Well everyone is certainly entitled to an opinion. I for one think that is bad advice and hope new folks do not pay attention to it.
 
What is in your hospital tank? The best type of hospital tank is a bare bottom, nothing in it so any medications used are not pulled in by the rock/sand. This also allows for a very easy and thorough cleaning once the treatment is complete. Only asking because you said you are waiting for it to cycle. If you have nothing in it, there is no need to cycle it. I keep my QT like this so if I need to set it up I can do so in minutes and have fish in it as soon as the thing is filled. Just a suggestion.

And as gonefishin mentioned, if you end up believing it is ICH you will need to remove all of the fish from the display tank to get rid of the ICH that is in the tank. The general accepted time is 72 days with no fish. Because you have snails and hermits you absolutely cannot treat the tank with copper. They cannot be infected with ICH so when you remove the fish to a different tank to treat they can stay in the main system.

- _Material provided_:
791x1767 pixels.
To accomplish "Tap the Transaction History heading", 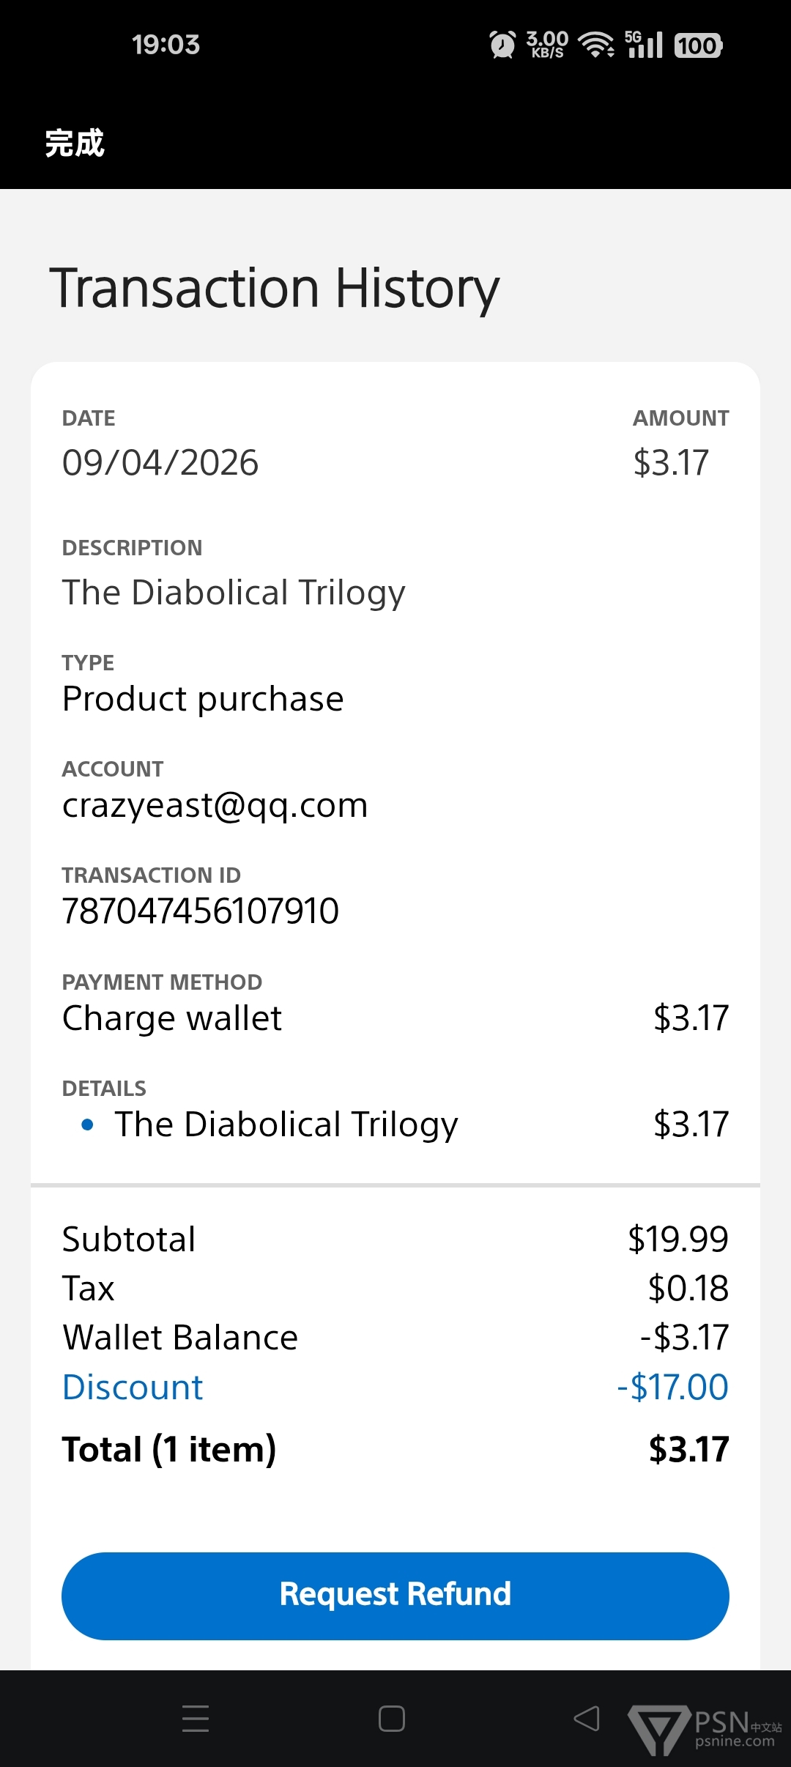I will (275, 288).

...

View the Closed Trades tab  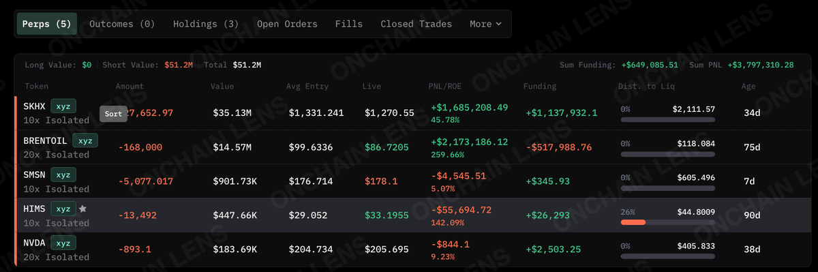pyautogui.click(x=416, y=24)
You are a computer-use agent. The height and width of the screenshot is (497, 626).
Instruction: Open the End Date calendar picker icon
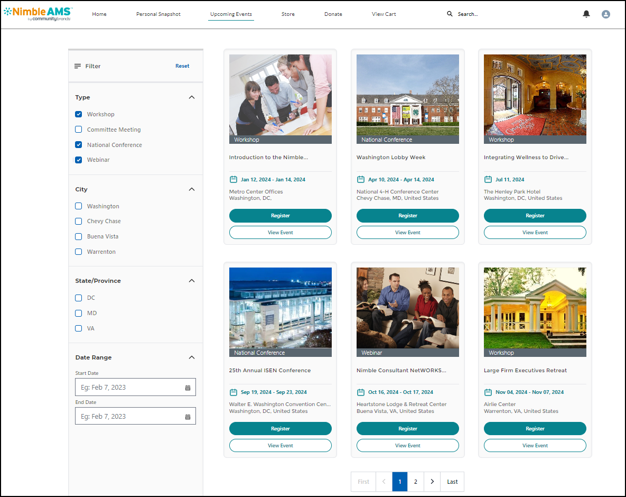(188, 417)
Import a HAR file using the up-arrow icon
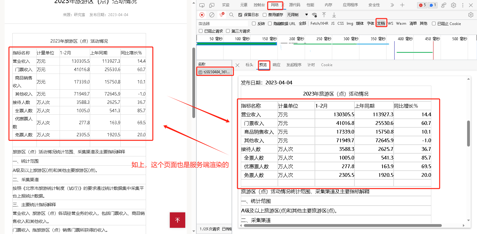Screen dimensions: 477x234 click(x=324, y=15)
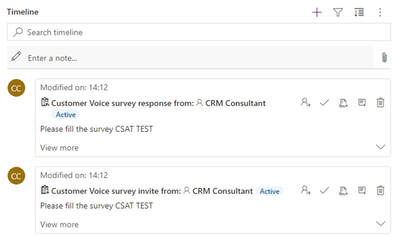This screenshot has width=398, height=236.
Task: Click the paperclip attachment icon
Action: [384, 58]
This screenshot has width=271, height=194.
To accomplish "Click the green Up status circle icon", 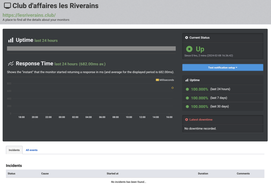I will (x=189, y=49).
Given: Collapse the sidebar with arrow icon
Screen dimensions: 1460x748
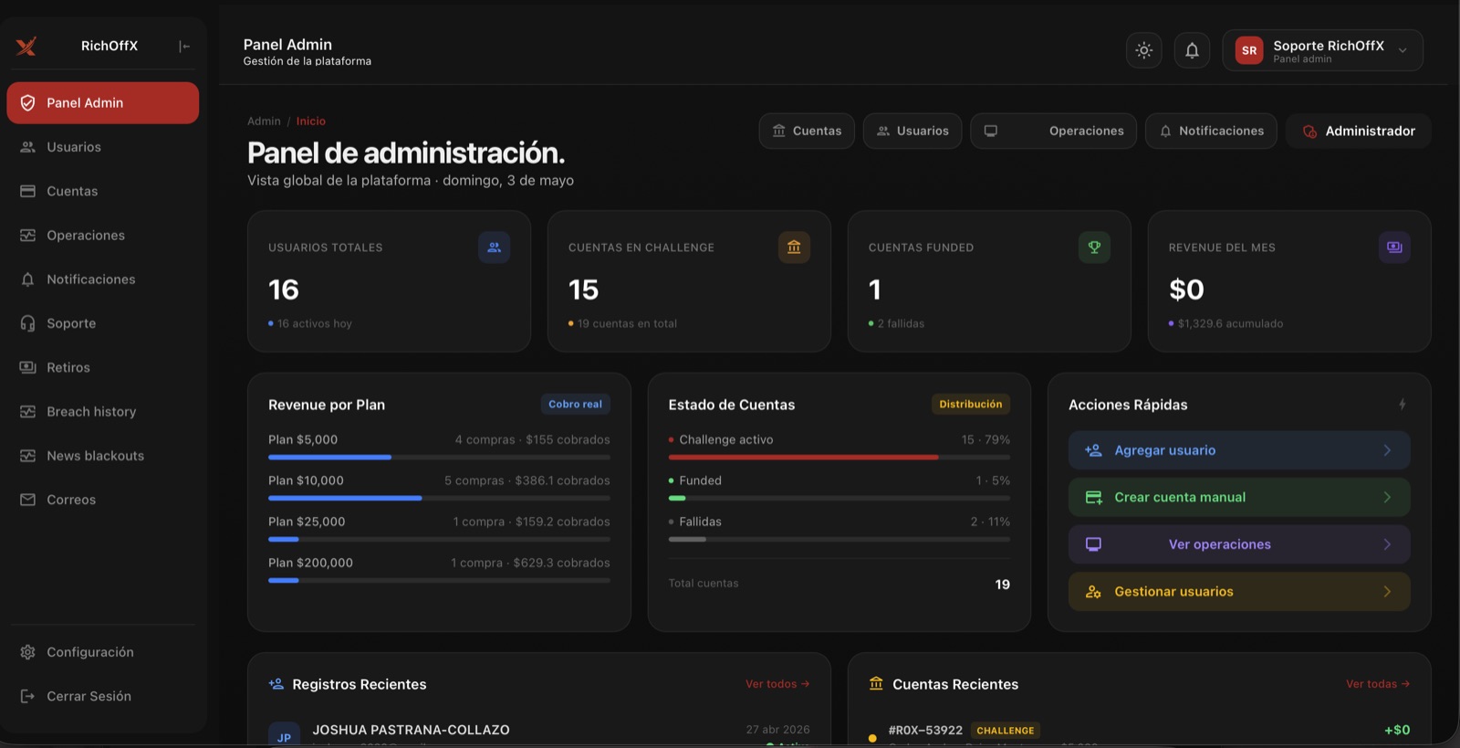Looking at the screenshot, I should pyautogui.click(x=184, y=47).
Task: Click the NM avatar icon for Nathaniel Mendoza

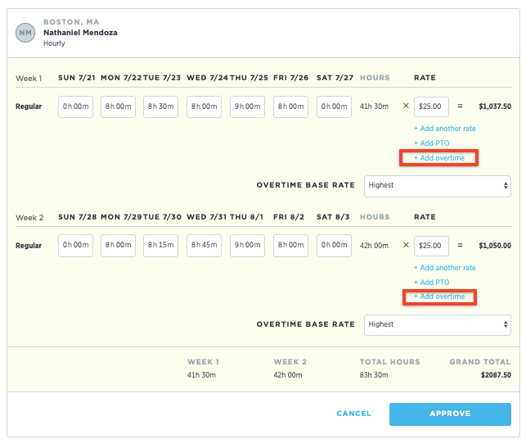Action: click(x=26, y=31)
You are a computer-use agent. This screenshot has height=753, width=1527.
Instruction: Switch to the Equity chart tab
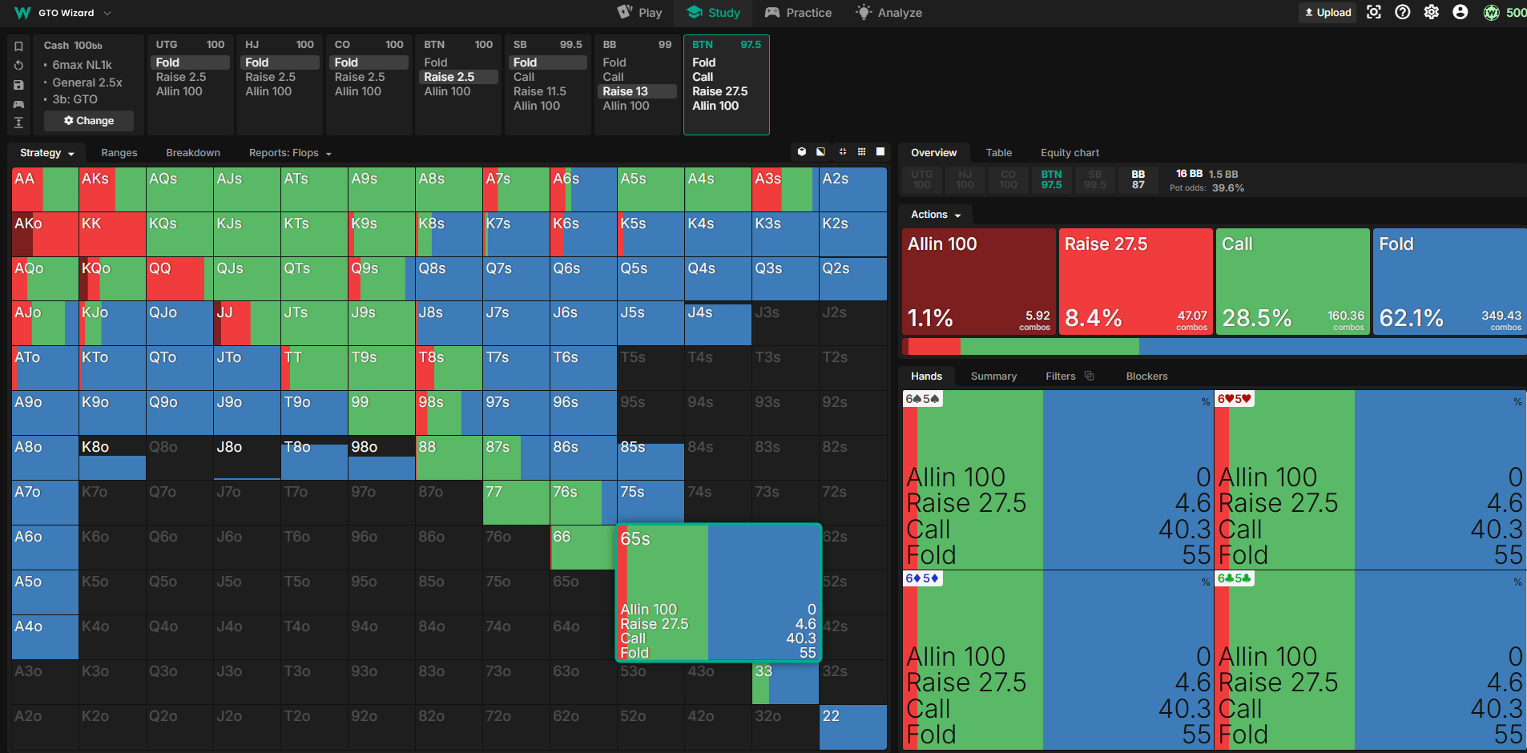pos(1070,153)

- _What is needed_: Reproduce word for word the part of the hospital tank post that begins with "And as gonefishin" and ends after "the main system.".

- _Reply to the exercise_:
And as gonefishin mentioned, if you end up believing it is ICH you will need to remove all of the fish from the display tank to get rid of the ICH that is in the tank. The general accepted time is 72 days with no fish. Because you have snails and hermits you absolutely cannot treat the tank with copper. They cannot be infected with ICH so when you remove the fish to a different tank to treat they can stay in the main system.